The EQE: External quantum efficiency measurements were carried out using Oriel Instruments QEPVSI-b system with a Xenon arc lamp (Newport 300 W, 66902) chopped at 35.5 Hz and a monochromatic instrument (Newport Cornerstone 260)[38].
Scanning electron microscopy: SEM images (top view and cross-section) were measured by Hitachi S-4100 at 5 kV.
In-situ GIWAXS: In situ grazing incidence wide-angle X-ray scattering measurements were performed at KMC-2 beamline[39] at the synchrotron source BESSY II at Helmholtz-Zentrum Berlin (HZB) berlin Germany. Incident angle was fixed at 2 deg. The photon energy of the source is 8048 eV.
Small angle X-ray scattering:
The SAXS data were taken using synchrotron radiation at the four crystal monochromator beamline in the laboratory of PTB (Physikalisch-Technische Bundesanstalt) at BESSYII[1]. The two-dimensional scattering images were collected by a windowless Dectris 1M PILATUS2 in-vacuum hybrid-pixel detector. The samples were measured at a distance of 0.8 m at photon energy of 10 keV. To ensure a sample-sensitive measurement the solutions were measured with an exposure time of 600 s with two repetitions. Due to the low transmittance of the lead containing precursor solutions, especially thin (0.1 mm), rectangular borosilicate cuvettes purchased from CM Scientific, UK were used.

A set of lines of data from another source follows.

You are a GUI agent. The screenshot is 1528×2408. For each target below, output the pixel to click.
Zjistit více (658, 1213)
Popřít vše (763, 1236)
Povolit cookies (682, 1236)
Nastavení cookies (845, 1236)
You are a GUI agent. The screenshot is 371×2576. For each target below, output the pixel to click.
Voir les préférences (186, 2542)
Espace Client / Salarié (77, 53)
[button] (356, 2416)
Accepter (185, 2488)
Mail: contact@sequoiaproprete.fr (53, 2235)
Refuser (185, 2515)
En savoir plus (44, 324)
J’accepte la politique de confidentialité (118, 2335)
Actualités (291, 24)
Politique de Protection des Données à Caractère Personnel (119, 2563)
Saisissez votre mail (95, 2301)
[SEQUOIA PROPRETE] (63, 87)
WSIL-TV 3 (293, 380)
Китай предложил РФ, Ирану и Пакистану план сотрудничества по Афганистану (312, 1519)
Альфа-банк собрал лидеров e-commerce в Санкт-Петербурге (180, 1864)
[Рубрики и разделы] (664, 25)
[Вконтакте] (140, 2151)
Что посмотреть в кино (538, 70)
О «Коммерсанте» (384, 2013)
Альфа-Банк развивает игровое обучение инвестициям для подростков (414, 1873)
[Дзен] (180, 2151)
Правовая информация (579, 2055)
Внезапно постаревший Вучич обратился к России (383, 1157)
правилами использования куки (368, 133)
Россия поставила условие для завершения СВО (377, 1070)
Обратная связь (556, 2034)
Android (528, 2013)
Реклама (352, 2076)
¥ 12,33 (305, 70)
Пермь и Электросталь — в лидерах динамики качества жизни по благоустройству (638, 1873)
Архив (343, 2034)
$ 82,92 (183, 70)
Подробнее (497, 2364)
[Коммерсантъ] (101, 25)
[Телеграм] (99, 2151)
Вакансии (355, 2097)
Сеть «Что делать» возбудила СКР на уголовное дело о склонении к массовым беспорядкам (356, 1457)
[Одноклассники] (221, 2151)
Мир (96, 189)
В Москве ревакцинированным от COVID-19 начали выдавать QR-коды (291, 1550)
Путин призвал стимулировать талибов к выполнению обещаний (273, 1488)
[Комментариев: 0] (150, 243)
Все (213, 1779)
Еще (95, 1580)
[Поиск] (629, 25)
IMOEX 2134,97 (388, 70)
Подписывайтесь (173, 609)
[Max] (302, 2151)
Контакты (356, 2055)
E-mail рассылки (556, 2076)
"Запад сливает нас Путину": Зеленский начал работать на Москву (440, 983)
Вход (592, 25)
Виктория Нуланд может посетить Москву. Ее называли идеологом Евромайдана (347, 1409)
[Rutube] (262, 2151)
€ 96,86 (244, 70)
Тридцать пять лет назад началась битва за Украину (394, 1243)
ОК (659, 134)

For data reduction as well as for the radial averaging to the 1D scattering pattern the BerSAS software was used, programmed by Uwe Keiderling.
Rheology of perovskite ink:
Dynamic viscosity was measured with an Automated Micro Viscometer (AMVn) from Anton Paar. A cleaned capillary (∅ = 1.6 mm) was filled under ambient conditions with a stainless steel ball (𝜌 = 7.62 g/cm³; ∅ = 1.5 mm) and the sample solution. The capillary was set to an angle of 70° with respect to the horizon and each measurement was carried out with four repetitions at 20 °C. Wettability measurements were performed with a KRÜSS Drop Shape Analyzer at ambient conditions. Total surface tension was measured by the pendant drop method. The contact angle on a PTFE surface was measured by the static sessile drop method and dispersive and polar part were calculated from it according to OWRK theory. Contact angles on other substrates were measured by the static sessile drop method as well.